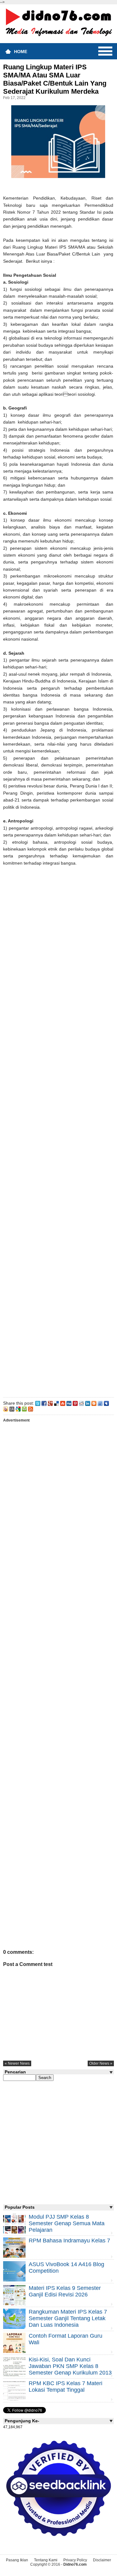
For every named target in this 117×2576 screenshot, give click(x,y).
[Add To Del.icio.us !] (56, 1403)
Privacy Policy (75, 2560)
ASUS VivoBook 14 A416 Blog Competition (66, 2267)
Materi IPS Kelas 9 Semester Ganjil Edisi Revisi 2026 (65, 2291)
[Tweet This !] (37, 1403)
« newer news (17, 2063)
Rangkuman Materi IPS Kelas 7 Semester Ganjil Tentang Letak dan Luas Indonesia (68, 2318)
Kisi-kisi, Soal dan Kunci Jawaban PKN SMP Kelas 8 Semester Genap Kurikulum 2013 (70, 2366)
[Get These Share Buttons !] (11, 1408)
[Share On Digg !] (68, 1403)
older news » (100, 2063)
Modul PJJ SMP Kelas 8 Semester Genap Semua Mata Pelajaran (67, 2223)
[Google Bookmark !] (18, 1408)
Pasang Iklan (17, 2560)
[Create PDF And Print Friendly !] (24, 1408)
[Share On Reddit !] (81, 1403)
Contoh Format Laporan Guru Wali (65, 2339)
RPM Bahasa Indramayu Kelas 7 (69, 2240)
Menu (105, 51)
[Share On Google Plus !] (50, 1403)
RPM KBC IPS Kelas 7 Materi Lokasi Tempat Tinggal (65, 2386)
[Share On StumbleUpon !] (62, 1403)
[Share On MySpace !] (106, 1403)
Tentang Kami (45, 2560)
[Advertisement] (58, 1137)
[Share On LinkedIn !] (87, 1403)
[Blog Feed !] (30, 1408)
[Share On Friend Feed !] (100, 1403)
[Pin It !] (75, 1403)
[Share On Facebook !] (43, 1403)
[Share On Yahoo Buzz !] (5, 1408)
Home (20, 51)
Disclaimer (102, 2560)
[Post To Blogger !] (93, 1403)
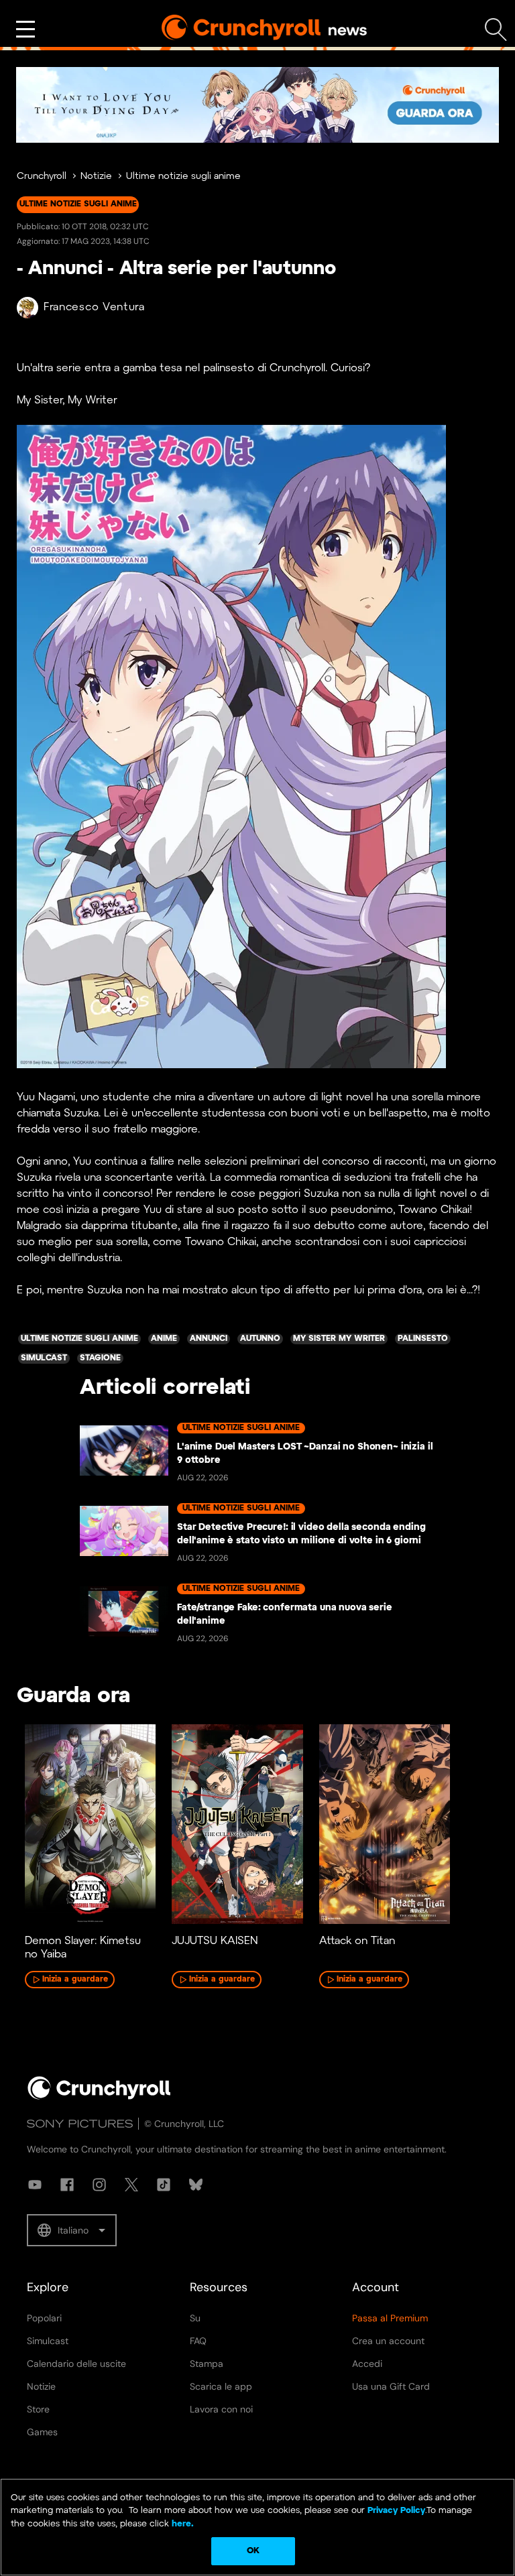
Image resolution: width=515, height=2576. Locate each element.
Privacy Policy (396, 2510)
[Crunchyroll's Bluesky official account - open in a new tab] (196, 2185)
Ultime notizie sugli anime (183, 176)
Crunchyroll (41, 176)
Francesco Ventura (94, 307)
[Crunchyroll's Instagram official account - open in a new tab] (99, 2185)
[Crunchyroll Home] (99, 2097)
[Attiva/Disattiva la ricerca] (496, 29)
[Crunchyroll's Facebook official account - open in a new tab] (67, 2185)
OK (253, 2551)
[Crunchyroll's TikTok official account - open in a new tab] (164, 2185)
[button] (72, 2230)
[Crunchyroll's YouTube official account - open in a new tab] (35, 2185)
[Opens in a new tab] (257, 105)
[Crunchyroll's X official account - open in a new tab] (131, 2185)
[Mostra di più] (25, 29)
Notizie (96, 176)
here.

Try it: Whenever the word "Genap" turns up in a line of the listing above, copy the line.

Response below:
Kisi-kisi, Soal dan Kunci Jawaban PKN SMP Kelas 8 Semester Genap Kurikulum 2013 (70, 2366)
Modul PJJ SMP Kelas 8 Semester Genap Semua Mata Pelajaran (67, 2223)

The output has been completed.